* Start Extracted information *
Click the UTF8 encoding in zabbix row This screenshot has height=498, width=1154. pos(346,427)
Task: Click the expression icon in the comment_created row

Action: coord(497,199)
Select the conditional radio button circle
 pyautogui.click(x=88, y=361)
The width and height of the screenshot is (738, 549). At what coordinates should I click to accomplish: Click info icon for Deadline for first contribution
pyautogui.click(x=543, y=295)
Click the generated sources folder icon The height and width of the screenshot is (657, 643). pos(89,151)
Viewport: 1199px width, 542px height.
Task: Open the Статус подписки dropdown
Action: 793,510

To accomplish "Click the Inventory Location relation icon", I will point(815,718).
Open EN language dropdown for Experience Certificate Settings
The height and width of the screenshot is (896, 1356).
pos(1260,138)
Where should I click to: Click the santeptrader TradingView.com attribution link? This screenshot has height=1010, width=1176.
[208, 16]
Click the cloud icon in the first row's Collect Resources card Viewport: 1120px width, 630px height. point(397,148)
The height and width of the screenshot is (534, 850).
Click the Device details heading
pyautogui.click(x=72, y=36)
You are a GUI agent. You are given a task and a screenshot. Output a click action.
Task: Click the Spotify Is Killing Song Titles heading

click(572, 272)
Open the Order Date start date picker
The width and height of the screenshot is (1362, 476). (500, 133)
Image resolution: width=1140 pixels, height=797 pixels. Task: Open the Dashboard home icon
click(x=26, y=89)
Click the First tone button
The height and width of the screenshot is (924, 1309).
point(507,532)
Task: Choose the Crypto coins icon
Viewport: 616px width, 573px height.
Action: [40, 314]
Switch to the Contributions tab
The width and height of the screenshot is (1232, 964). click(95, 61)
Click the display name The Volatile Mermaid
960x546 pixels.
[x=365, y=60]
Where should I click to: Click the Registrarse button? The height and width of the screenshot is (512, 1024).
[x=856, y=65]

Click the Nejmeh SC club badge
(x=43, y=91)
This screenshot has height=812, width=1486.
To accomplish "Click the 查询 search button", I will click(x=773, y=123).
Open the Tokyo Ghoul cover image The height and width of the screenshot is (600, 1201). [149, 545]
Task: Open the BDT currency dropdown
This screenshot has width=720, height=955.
* End Extracted information *
* Problem to work on *
Arrange all of the material above as a numbered list, one line per item, leaving out the blank lines.

* Output *
1. Click the UTF8 encoding in zabbix row This screenshot has height=498, width=1154. pos(346,427)
2. Task: Click the expression icon in the comment_created row
3. Action: coord(497,199)
4. Select the conditional radio button circle
5.  pyautogui.click(x=88, y=361)
6. The width and height of the screenshot is (738, 549). At what coordinates should I click to accomplish: Click info icon for Deadline for first contribution
7. pyautogui.click(x=543, y=295)
8. Click the generated sources folder icon The height and width of the screenshot is (657, 643). pos(89,151)
9. Viewport: 1199px width, 542px height.
10. Task: Open the Статус подписки dropdown
11. Action: 793,510
12. To accomplish "Click the Inventory Location relation icon", I will point(815,718).
13. Open EN language dropdown for Experience Certificate Settings
14. The height and width of the screenshot is (896, 1356).
15. pos(1260,138)
16. Where should I click to: Click the santeptrader TradingView.com attribution link? This screenshot has height=1010, width=1176.
17. [208, 16]
18. Click the cloud icon in the first row's Collect Resources card Viewport: 1120px width, 630px height. point(397,148)
19. The height and width of the screenshot is (534, 850).
20. Click the Device details heading
21. pyautogui.click(x=72, y=36)
22. You are a GUI agent. You are given a task and a screenshot. Output a click action.
23. Task: Click the Spotify Is Killing Song Titles heading
24. click(572, 272)
25. Open the Order Date start date picker
26. The width and height of the screenshot is (1362, 476). (500, 133)
27. Image resolution: width=1140 pixels, height=797 pixels. Task: Open the Dashboard home icon
28. click(x=26, y=89)
29. Click the First tone button
30. The height and width of the screenshot is (924, 1309).
31. point(507,532)
32. Task: Choose the Crypto coins icon
33. Viewport: 616px width, 573px height.
34. Action: [40, 314]
35. Switch to the Contributions tab
36. The width and height of the screenshot is (1232, 964). click(95, 61)
37. Click the display name The Volatile Mermaid
38. 960x546 pixels.
39. [x=365, y=60]
40. Where should I click to: Click the Registrarse button? The height and width of the screenshot is (512, 1024).
41. [x=856, y=65]
42. Click the Nejmeh SC club badge
43. (x=43, y=91)
44. This screenshot has height=812, width=1486.
45. To accomplish "Click the 查询 search button", I will click(x=773, y=123).
46. Open the Tokyo Ghoul cover image The height and width of the screenshot is (600, 1201). [149, 545]
47. Task: Open the BDT currency dropdown
48. This screenshot has width=720, height=955.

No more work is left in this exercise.